The three films together were nominated for a total of 30 Academy Awards, of which they won 17, both records for any movie trilogy. The Fellowship of the Ring earned 13 nominations, the most of any film at the 74th Academy Awards, winning four; The Two Towers won two awards from six nominations at the 75th Academy Awards; The Return of the King won in every category in which it was nominated at the 76th Academy Awards, setting the reigning Oscar record for the highest clean sweep, and its 11 Academy Awards wins ties the record held by Ben-Hur (1959) and Titanic (1997). The Return of the King also became only the second sequel to win the Oscar for Best Picture after The Godfather Part II (1974).
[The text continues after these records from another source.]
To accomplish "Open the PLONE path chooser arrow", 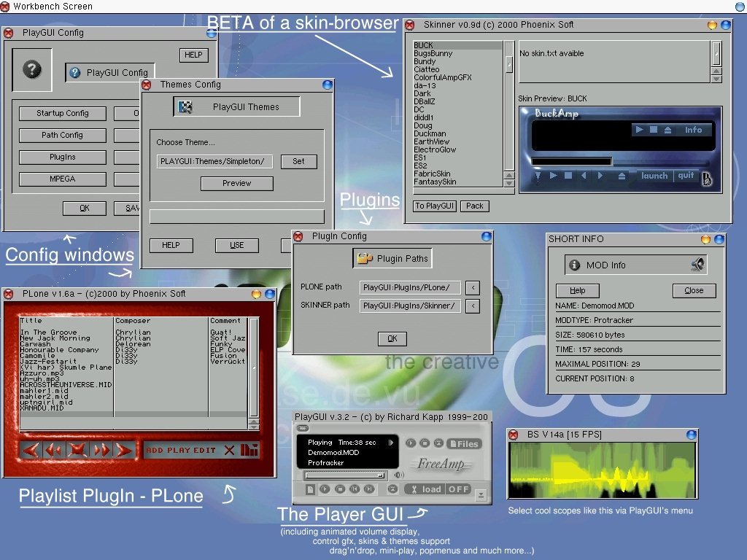I will [473, 287].
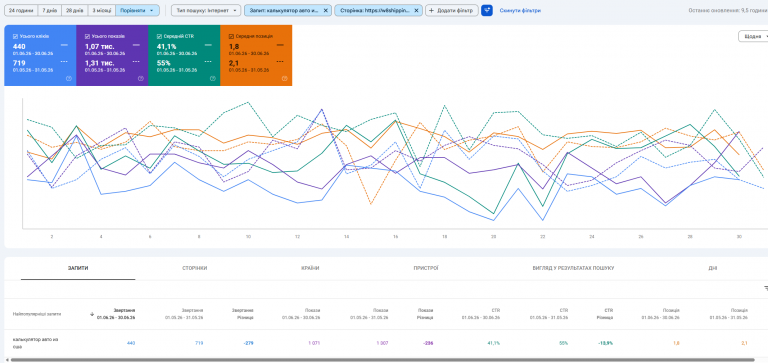This screenshot has width=768, height=363.
Task: Uncheck the Середня позиція checkbox
Action: (231, 36)
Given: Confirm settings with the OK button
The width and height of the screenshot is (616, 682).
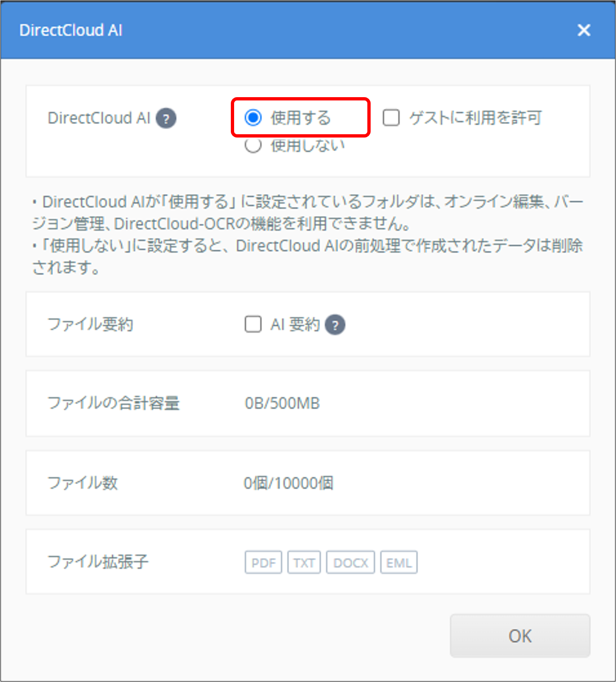Looking at the screenshot, I should coord(520,636).
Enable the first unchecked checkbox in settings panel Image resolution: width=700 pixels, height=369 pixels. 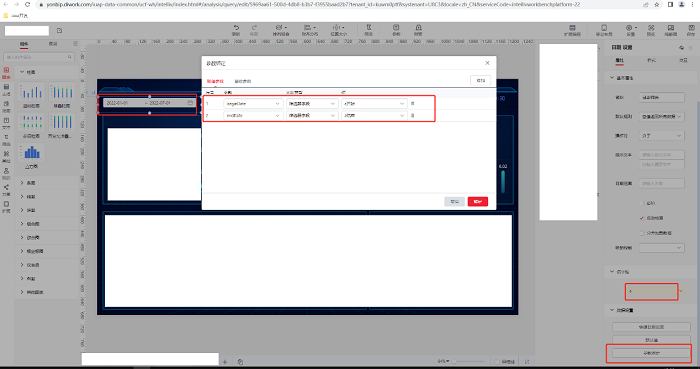[x=642, y=203]
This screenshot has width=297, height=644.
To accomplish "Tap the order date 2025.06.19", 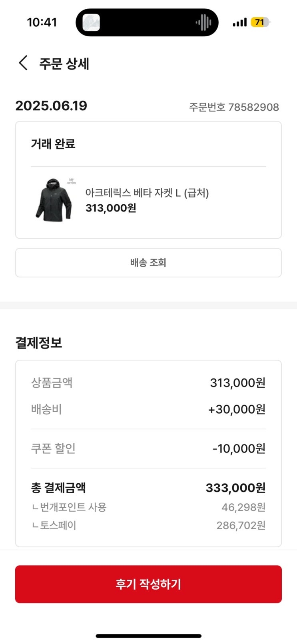I will (x=51, y=106).
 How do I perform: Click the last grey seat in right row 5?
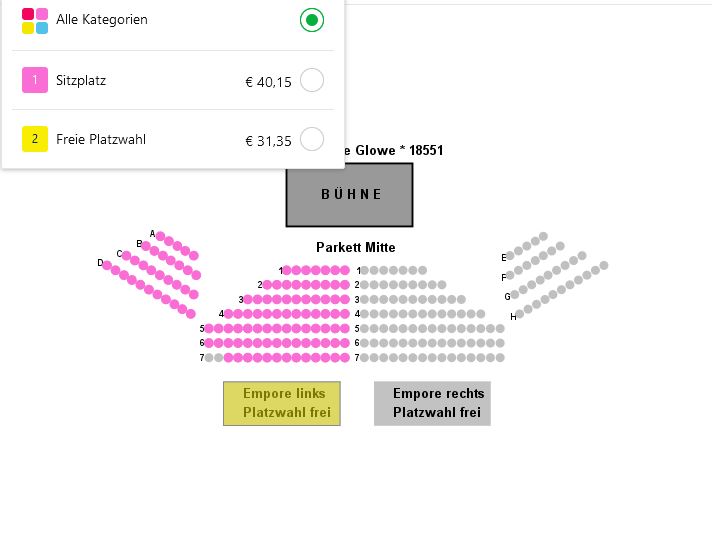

Additionally, members of the production crew won the Academy Award for Technical Achievement for the rendering of skin textures on creatures on The Return of the King, and Stephen Regelous won the Academy Award for Scientific and Engineering Award for the design and development of MASSIVE, "the autonomous agent animation system used for the battle sequences in The Lord of the Rings trilogy."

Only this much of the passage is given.